Monday, April 27, 2015

How could this egg cheating happen?

An editorial in an Iowa newspaper asks a lot of poignant questions about the egg scandal that ended in the court sentencing of Jack and son Peter DeCoster this month.

“What's more worrisome than the (leniency of the) 90-day sentences is the fact that the DeCosters flouted federal regulations for years without ever being caught.

“The regulatory system that is supposed to prevent — not simply respond to — violations of food-safety regulations failed us completely.

“It wasn't until consumers started becoming ill that investigators took any sort of meaningful action against the DeCosters,” the editorial says.

“According to federal authorities, the company deliberately and routinely provided false paperwork to an independent auditing firm that periodically inspected the plant and reviewed the company's records to ensure the eggs were safe.

“On the eve of each impending audit, workers were given blank, signed audit forms and told to fabricate data for the reports.

“This went on for at least three years, at a time when the DeCosters were producing more than 1 million eggs per day.

“For at least eight years, Quality Egg regularly shipped its customers eggs that were labeled with falsified processing dates and expiration dates to conceal the fact that the eggs were old. “According to court records, this mislabeling of DeCoster eggs ‘was a common practice, and was well known among several Quality Egg employees.’

“In 2010, federal inspectors conducted on-site visits to the company's egg-laying facilities and feed mill.

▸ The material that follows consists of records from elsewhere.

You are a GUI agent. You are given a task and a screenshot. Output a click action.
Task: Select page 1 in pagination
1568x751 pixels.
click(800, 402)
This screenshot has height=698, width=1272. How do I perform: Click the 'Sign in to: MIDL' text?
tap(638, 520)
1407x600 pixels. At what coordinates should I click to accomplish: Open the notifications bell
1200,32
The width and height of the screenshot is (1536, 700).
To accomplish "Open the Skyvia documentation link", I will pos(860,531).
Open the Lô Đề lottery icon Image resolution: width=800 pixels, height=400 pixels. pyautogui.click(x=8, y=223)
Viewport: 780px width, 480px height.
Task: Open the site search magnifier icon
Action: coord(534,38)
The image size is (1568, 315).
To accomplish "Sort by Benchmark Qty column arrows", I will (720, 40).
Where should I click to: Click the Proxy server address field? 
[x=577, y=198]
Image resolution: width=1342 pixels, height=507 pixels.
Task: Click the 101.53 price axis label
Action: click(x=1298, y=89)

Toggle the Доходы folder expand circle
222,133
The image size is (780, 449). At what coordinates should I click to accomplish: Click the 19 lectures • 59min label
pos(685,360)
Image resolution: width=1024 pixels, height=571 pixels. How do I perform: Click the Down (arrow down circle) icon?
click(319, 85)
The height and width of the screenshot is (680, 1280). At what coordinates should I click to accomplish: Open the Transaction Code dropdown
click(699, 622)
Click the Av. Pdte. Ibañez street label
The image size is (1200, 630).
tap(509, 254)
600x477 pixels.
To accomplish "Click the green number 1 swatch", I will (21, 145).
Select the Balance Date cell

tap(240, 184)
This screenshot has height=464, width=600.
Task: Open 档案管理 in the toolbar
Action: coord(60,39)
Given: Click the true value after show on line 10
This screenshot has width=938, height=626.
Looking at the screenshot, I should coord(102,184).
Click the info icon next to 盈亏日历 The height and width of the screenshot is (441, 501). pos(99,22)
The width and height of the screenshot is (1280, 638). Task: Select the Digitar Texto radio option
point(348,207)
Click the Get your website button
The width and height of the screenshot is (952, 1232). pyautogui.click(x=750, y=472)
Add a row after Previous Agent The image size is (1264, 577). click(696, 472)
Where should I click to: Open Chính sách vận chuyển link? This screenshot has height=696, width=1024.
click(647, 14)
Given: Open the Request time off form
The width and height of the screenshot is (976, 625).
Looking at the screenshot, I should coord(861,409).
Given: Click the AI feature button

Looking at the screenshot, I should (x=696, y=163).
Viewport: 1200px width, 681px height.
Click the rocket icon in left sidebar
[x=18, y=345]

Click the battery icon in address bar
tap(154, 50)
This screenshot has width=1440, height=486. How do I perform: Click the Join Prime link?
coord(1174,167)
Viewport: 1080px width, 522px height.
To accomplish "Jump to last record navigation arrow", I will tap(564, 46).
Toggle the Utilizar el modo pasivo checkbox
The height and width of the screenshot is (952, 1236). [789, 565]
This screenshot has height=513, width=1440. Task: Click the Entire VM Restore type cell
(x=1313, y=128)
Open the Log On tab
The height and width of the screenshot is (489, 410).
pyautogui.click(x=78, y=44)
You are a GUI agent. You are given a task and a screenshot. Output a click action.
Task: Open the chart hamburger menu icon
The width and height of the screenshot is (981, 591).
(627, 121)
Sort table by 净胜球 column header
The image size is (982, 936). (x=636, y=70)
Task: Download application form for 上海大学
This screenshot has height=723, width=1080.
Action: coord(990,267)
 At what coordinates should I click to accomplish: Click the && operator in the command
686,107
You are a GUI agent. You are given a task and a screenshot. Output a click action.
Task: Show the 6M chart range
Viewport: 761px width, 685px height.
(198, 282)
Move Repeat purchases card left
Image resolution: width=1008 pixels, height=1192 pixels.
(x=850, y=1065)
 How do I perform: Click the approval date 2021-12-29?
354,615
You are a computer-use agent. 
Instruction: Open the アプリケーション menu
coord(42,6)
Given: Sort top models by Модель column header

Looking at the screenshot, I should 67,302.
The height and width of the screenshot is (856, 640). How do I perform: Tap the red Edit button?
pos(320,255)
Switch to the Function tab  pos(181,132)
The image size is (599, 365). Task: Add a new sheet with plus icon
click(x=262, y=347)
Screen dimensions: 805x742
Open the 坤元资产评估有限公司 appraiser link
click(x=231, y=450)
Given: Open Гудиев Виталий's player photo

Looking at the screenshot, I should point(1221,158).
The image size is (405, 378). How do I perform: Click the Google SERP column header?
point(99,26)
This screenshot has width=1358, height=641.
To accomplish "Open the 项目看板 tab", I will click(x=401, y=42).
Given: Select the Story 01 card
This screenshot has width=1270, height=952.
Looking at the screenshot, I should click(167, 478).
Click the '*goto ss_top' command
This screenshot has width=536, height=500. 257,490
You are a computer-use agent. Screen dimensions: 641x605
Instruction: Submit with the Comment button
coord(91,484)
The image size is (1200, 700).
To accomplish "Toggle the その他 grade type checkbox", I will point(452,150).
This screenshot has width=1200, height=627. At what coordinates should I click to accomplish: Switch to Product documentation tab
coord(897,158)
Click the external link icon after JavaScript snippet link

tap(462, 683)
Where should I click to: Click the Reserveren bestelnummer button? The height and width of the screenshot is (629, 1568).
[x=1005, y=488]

“ Inside, they found frogs, wild birds, a chicken skeleton, mice, beetles, maggots and flies and manure that was piled to the rafters inside one building.

“Salmonella contamination was pervasive and widespread ‘throughout the entirety’ of the Decosters' Wright County egg operations.


“On at least two occasions, Quality Egg officials bribed a USDA inspector to overlook regulatory violations — in one case, paying $300 from the company's petty cash account.”

This could be Ontario where the two largest egg-grading companies have, according to Canadian Food Inspection Agency inspection reports, routinely sold cracked and dirty eggs in Grade A cartons, and had advance notice of CFIA inspections.

There have been allegations that L.H. Gray and Son Ltd. has put outdated egg returns from supermarkets into new packages with new expiry dates.

There is no evidence so far that any CFIA inspectors were bribed, but it does seem they have not been  aggressive on behalf of Canadian consumers.

The egg-grading companies continue to insist in court that they have not engaged in any wrongdoing.